A few years ago, I had the opportunity to hear the Dalai Lama speak when he was in Calgary, Alberta.
At the conclusion of his talk, he took a few questions from the audience and I was fortunate enough to be able to ask him about public engagement.
I asked, “What, if anything, should we do about people who do not want to be involved in community?”
His response was something like this:
There are two kinds of people. First are the people who care and are involved. You can say to the, come, help us learn. Be part of this. The second kind are people who do not want to be involved. This is okay. Just leave them alone. Let them live in peace. They are not hurting anyone.
After conferring with is interpreter, he added this to his initial answer:
Oh! There is a third kind of person. This kind of person wants to be involved so that they can cause trouble. They like to cause trouble. They like to make problems. They aren’t trying to help. Those people – ignore them. Don’t include them.
He’s right. Of course.
How often have we all suffered the effects of involving those who we know to be troublemakers?
It sometimes feels like 90% of your time is spent working with 10% (or less) of the people. It’s painful and it doesn’t sit right. You know there has to be a better way.
Does his advice mean that, as government employees, we can truly decide to ignore people or fail to extend an invitation to them to participate? I don’t think that’s what it means. I think what it means is that we use our resources responsibly and expect others to do the same.
It means that it should be okay to say no. Okay to say enough. Okay to say, you’ve had your time, now we’re going to focus on another person, another question, another issue. We are not going to let you eat up all of our resources – be it staff, materials, time or energy.
Doesn’t this seem wise to you? To set limits? Whether it’s public engagement or customer service, if we allow people to run slipshod over processes and take up time, we end up failing to serve others.
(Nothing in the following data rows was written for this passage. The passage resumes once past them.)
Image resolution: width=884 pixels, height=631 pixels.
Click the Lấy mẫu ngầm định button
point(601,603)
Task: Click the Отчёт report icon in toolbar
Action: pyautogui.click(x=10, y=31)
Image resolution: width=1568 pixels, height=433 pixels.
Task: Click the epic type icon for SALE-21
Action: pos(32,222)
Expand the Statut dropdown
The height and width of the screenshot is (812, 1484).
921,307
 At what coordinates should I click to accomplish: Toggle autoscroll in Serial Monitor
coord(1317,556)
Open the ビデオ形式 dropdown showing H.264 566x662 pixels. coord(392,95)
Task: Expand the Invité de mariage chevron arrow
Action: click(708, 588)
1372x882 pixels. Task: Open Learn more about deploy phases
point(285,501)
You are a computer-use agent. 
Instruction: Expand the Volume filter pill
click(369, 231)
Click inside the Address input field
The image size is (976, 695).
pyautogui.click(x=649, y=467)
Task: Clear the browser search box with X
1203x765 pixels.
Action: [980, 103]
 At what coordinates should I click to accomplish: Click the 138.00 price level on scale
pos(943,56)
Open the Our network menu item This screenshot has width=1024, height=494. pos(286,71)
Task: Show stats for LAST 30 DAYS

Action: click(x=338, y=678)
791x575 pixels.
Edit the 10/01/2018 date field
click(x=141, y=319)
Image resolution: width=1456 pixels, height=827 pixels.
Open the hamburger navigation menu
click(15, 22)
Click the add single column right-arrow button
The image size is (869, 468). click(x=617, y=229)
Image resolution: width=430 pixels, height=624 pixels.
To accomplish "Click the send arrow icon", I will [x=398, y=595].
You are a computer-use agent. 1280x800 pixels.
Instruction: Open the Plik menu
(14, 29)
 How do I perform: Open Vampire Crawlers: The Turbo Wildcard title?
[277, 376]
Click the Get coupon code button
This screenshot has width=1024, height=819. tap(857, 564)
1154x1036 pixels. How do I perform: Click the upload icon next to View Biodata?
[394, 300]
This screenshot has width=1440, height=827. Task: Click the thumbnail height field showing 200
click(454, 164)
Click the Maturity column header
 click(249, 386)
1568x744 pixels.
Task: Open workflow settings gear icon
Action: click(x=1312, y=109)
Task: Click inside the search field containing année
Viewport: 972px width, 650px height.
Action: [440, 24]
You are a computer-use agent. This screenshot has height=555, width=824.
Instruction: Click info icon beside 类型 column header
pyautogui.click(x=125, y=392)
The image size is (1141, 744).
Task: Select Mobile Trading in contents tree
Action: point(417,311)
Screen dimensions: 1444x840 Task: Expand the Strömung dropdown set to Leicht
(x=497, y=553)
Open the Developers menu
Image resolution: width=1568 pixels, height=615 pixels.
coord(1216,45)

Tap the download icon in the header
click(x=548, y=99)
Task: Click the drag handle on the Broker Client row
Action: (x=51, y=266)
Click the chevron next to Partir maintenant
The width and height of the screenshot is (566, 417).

This is not what participation is about. This is not what responsible citizenry is about.
When we expend too much on one person, we are doing a disservice to other citizens. Moreover, we are failing to use what we have to offer in a way that is wise and respectful.
Let’s not reward selfish behaviour. Let’s not enable this behaviour. Let’s not negotiate absolutely everything. Let’s set responsible limits that encourage participation and service in a way that causes no harm or deficit of resources to others.
The Dalai Lama. One very wise public servant.